State v. Edgar Farfan-Galvan
161 Idaho 610
| Idaho | 2016Background
- Farfan-Galvan was charged with felony DUI in 2014 based on two prior DUI convictions, including a 2010 Twin Falls County misdemeanor DUI conviction.
- In the 2010 matter he signed documents at the courthouse counter, later filed for appointed counsel, and was informed the application was denied; the record does not show whether he received that notice.
- At the October 5, 2010 magistrate proceeding the court asked if he had a lawyer; he said he did not, and the magistrate proceeded to sentence him; there is no on-record waiver of the right to counsel.
- In 2014 Farfan-Galvan moved to dismiss or remand the felony enhancement, arguing the 2010 conviction was invalid because it was obtained in violation of his Sixth Amendment right to counsel.
- The district court denied relief, relying on Weber and Custis to hold that only a denial of the right to appointed counsel (Gideon error) supports a collateral attack; Farfan-Galvan entered a conditional guilty plea and appealed.
- The Idaho Supreme Court reversed, holding the silent record as to counsel waiver renders the 2010 conviction unusable for enhancement and vacated the 2014 judgment.
Issues
| Issue | Plaintiff's Argument | Defendant's Argument | Held |
|---|---|---|---|
| Whether a prior conviction obtained without counsel and without an on-record waiver can be used to enhance a later offense | The 2010 conviction shows no counsel or waiver; under Burgett/Carnley waiver cannot be presumed from a silent record, so the prior conviction is void for enhancement | The State argued collateral attacks are limited to Gideon-type denials of appointed counsel and Weber/Custis preclude attacking other plea defects in collateral proceedings | Held: A silent record as to waiver renders the prior conviction invalid for enhancement; reversal and vacatur of the 2014 judgment. |
| Whether collateral attack here is governed by Gideon/Custis/Weber scope (i.e., limited to denial of appointed counsel) | Farfan-Galvan: lack of any counsel falls within the exception allowing collateral attack | State: Custis and Weber limit collateral attacks to denials of Gideon entitlement only | Held: Court rejected overly narrow focus; Burgett/Tucker control where record is silent—waiver cannot be presumed—even if not an appointed-counsel claim. |
Key Cases Cited
- Gideon v.
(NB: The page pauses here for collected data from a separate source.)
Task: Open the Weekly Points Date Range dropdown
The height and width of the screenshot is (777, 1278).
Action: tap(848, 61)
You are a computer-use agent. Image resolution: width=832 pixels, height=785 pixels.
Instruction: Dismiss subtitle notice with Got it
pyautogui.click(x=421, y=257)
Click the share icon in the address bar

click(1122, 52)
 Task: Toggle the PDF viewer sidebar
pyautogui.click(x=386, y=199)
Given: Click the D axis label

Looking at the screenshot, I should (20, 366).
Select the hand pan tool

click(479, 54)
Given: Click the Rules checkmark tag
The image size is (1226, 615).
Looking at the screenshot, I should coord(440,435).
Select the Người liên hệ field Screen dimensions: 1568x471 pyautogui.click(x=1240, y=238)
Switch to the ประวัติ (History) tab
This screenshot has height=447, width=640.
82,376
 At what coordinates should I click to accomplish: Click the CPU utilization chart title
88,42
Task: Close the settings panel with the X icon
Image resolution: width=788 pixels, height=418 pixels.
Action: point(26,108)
Wainwright, 372 U.S. 335 (1963) (Sixth Amendment right to counsel applied to the states; trial unconstitutional without counsel or a valid waiver)
- Burgett v. Texas, 389 U.S. 109 (1967) (cannot presume waiver of counsel from a silent record; prior conviction void if defendant had no counsel and no valid waiver)
- United States v. Tucker, 404 U.S. 443 (1972) (reiterating that convictions obtained in violation of Gideon cannot be used to enhance later sentences)
- Custis v. United States, 511 U.S. 485 (1994) (collateral attacks on prior convictions used for enhancement generally limited; exception for denial of right to appointed counsel)
- State v. Weber, 140 Idaho 89 (2004) (Idaho court rejecting collateral attacks based on Rule 11-type plea deficiencies for enhancement purposes; discussed Custis)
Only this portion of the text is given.